··· Recorded information

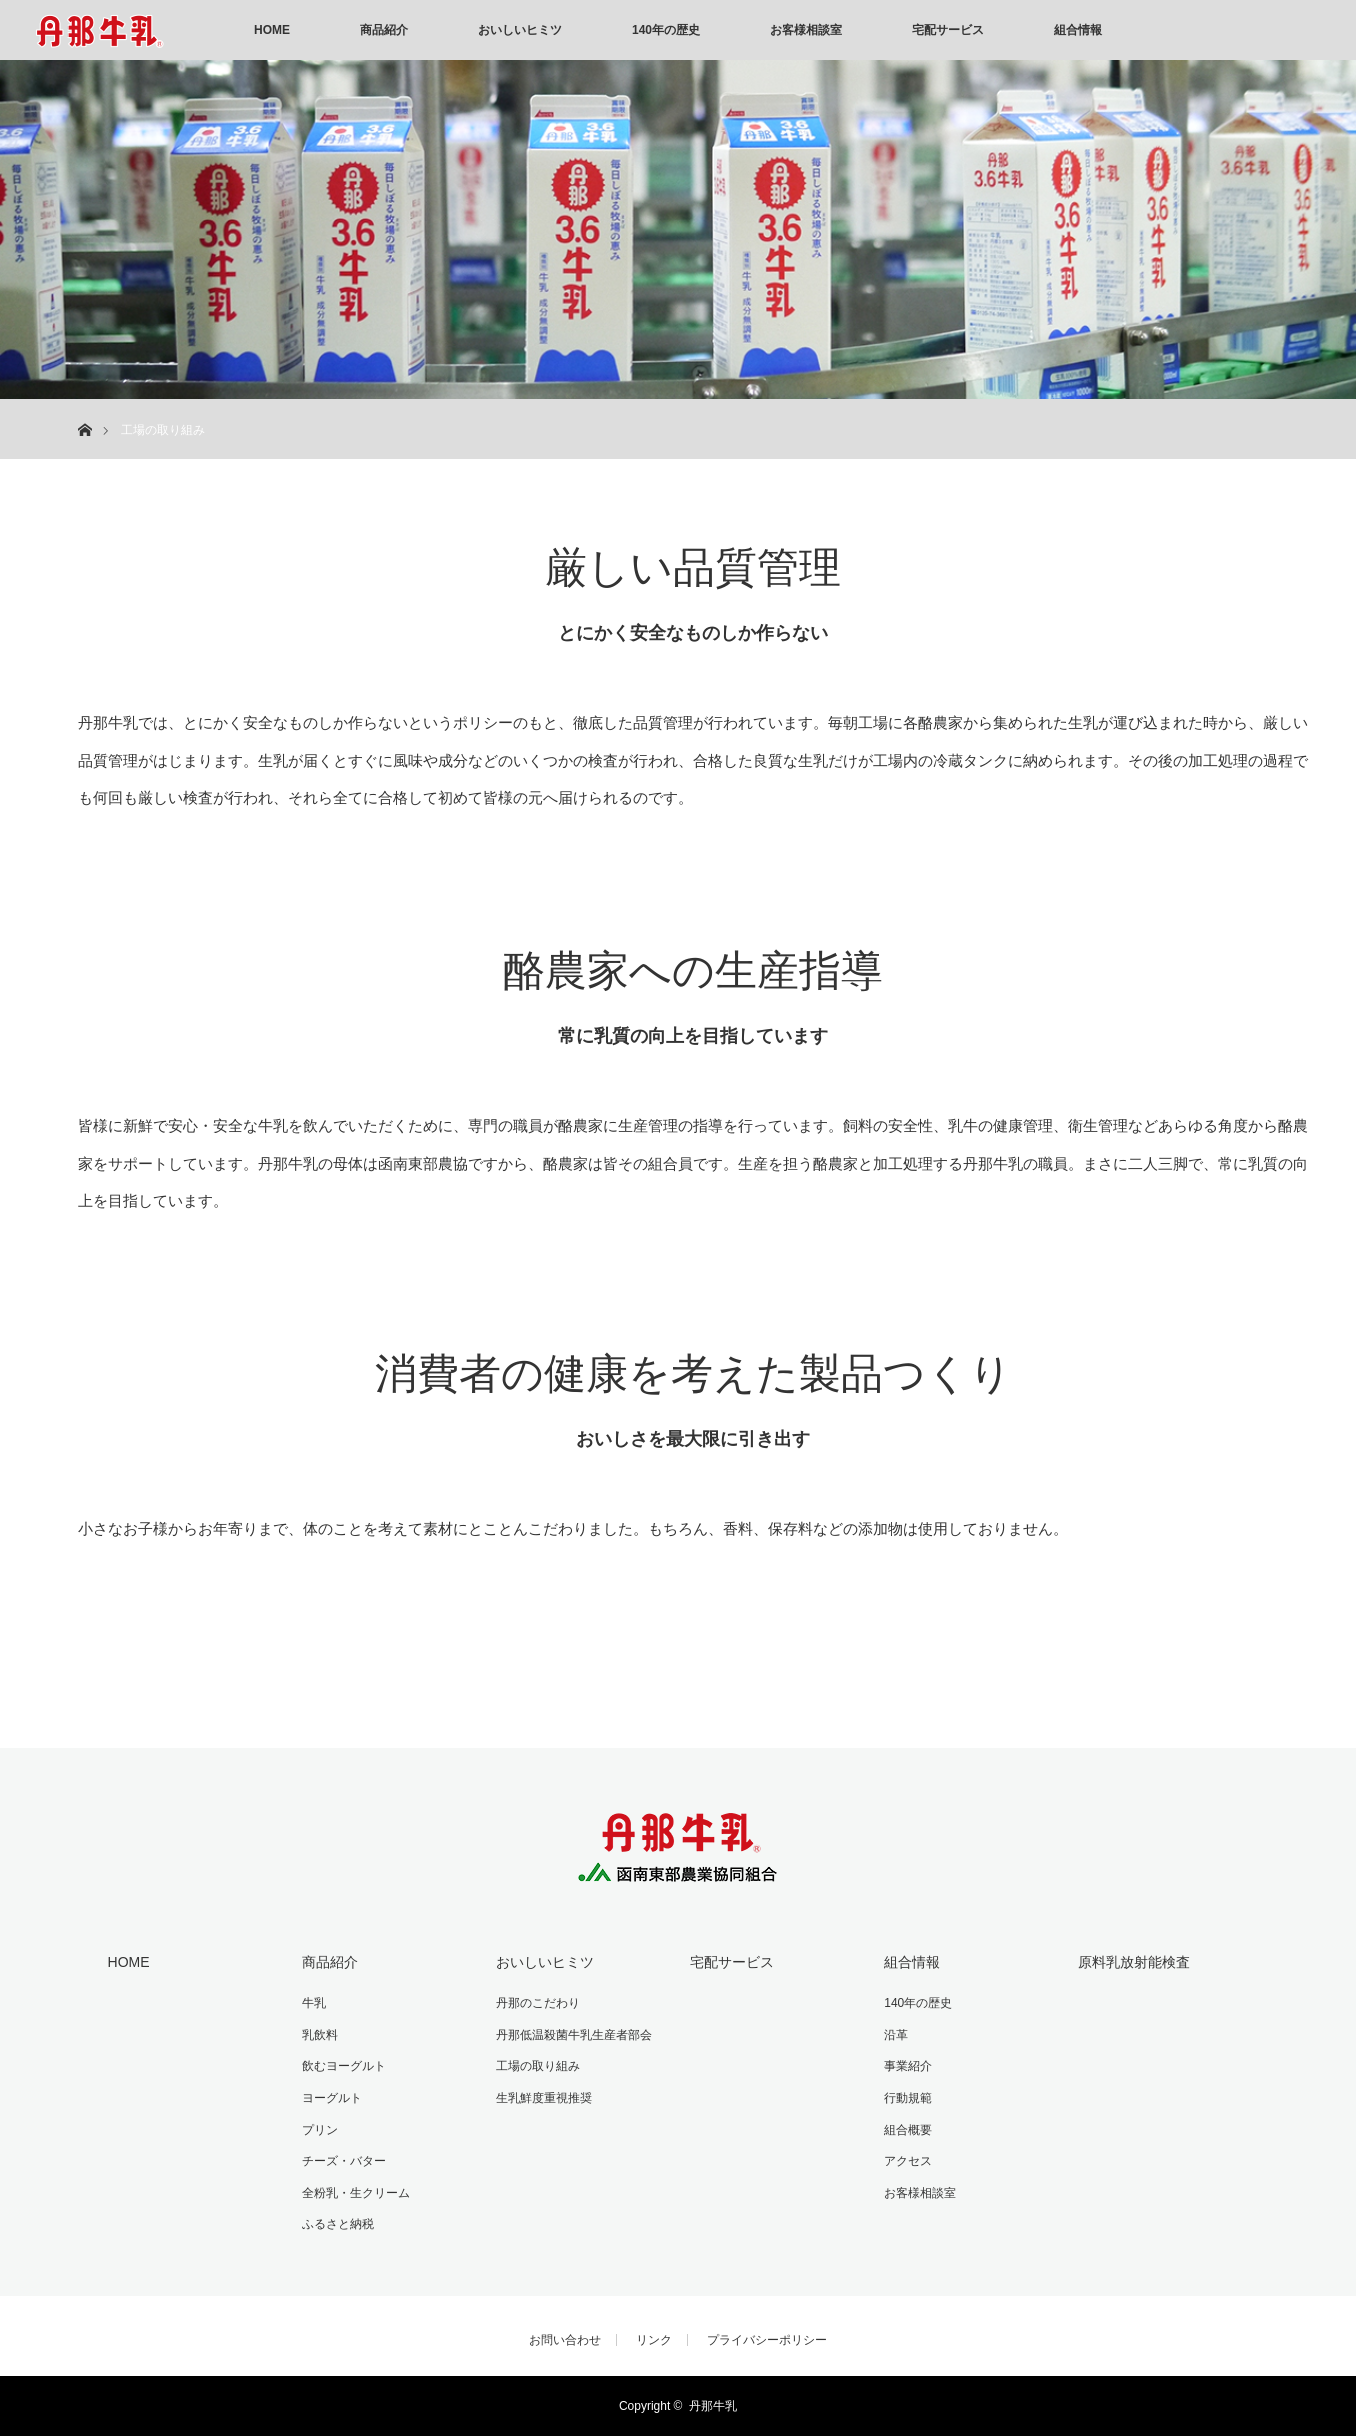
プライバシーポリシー (767, 2340)
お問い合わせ (565, 2340)
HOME (272, 30)
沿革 (896, 2035)
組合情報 (1078, 30)
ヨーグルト (332, 2098)
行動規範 (908, 2098)
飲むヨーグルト (344, 2066)
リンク (654, 2340)
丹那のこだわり (538, 2003)
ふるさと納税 (338, 2224)
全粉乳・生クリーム (356, 2193)
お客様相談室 (806, 30)
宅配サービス (948, 30)
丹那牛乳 (713, 2406)
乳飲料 (320, 2035)
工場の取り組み (538, 2066)
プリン (320, 2130)
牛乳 (314, 2003)
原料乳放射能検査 (1134, 1962)
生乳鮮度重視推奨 (544, 2098)
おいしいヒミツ (520, 30)
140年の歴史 (666, 30)
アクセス (908, 2161)
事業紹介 (908, 2066)
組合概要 (908, 2130)
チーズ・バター (344, 2161)
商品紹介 (384, 30)
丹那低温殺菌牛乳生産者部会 (574, 2035)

······

--- What you need to do ---
Copy out the rows above word for word, from the line with "行動規範 (908, 2098)" to the end of the rows, including both ends.

--- The reply ---
行動規範 (908, 2098)
飲むヨーグルト (344, 2066)
リンク (654, 2340)
丹那のこだわり (538, 2003)
ふるさと納税 (338, 2224)
全粉乳・生クリーム (356, 2193)
お客様相談室 (806, 30)
宅配サービス (948, 30)
丹那牛乳 (713, 2406)
乳飲料 (320, 2035)
工場の取り組み (538, 2066)
プリン (320, 2130)
牛乳 (314, 2003)
原料乳放射能検査 (1134, 1962)
生乳鮮度重視推奨 (544, 2098)
おいしいヒミツ (520, 30)
140年の歴史 (666, 30)
アクセス (908, 2161)
事業紹介 (908, 2066)
組合概要 (908, 2130)
チーズ・バター (344, 2161)
商品紹介 (384, 30)
丹那低温殺菌牛乳生産者部会 (574, 2035)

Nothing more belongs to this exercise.